We Need ‘Lady Cops’ Stat!

7:40 a.m. A man was found slumped over in Kalispell. Initially law enforcement thought the man was drunk but it turns out he had just dozed off sober.

8:12 a.m. A Kalispell man called law enforcement to report that his neighbor’s cow could gain a few pounds. Animal control swung by and found that the cow was perfectly healthy.

8:21 a.m. Someone was screaming at their baby in Somers.

8:48 a.m. A Whitefish resident reported someone sitting in the bushes.

9:19 a.m. A man was walking down the street with a jacket, combat boots and no pants.

9:20 a.m. A Martin City dog bit its owner.

10:49 a.m. A Bigfork resident reported that a computer has been sitting on the side of the road for the last four days. Although the computer has been there for nearly a week not bothering anyone, the caller is concerned that it will somehow become a traffic hazard.

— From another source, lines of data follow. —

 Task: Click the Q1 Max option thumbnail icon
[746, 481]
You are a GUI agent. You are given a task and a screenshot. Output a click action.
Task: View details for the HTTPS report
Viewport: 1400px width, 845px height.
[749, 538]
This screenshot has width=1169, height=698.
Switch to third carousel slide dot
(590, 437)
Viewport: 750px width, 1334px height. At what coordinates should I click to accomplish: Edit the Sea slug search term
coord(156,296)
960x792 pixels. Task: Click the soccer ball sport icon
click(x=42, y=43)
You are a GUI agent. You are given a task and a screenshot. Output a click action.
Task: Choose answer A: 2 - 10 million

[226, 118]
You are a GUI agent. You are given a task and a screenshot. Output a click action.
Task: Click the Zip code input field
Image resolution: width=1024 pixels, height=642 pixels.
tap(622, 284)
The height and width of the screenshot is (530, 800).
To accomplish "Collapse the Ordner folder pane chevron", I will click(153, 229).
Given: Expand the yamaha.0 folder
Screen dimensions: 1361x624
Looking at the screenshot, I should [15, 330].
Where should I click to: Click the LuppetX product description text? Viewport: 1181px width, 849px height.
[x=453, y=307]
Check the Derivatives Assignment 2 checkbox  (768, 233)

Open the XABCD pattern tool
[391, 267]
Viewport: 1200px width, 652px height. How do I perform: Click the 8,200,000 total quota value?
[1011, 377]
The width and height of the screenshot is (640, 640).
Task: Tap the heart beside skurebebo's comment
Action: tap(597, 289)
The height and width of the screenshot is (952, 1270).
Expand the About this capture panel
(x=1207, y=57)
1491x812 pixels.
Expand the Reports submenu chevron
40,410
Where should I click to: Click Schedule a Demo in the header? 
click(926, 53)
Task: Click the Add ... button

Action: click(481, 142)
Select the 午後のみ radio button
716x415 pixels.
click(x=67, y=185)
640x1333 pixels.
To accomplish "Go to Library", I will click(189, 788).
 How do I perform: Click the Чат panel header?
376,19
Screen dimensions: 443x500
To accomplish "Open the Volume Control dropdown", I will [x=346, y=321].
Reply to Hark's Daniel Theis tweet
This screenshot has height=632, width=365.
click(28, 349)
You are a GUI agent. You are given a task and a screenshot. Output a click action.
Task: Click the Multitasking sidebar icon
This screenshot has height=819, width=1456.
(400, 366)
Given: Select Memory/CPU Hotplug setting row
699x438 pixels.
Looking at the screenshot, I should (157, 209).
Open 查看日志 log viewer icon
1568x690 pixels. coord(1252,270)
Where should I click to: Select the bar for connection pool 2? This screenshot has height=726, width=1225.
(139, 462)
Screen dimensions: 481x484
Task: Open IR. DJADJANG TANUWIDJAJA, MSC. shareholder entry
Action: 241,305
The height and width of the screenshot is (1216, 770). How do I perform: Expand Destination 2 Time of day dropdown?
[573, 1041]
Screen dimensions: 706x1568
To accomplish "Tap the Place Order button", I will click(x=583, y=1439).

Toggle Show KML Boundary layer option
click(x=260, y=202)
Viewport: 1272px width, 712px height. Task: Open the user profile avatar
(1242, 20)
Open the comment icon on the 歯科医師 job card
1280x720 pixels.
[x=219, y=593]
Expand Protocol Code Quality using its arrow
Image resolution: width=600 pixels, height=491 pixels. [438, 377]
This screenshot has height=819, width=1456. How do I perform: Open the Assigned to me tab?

11:20 a.m. The theme of abandoned electronics continued when a Kalispell man getting his morning paper reported seeing electronics strewn about the neighborhood, including computer screens and CD players.

12:09 p.m. Someone threw a rock at a window.

1:03 p.m. A man was very upset about robo calls.

1:41 p.m. Some local parents were concerned that their son was trying to buy drugs in Great Falls.

1:59 p.m. A Kila resident reported that “Bruce and his friends” were stockpiling explosives and doing some “real Project 7 type stuff,” a reference to an anti-government paramilitary group that declared war on the sheriff’s office in the early 2000s.

2:36 p.m. A Flathead County man called police because his friend has “gone nuts!”

3 p.m. Someone was accused of being a “big baby” and was dared to “call the cops” about it.

4:29 p.m. A Kalispell man called 911 because he had “an emergency” and he needed some “lady cops” to respond immediately.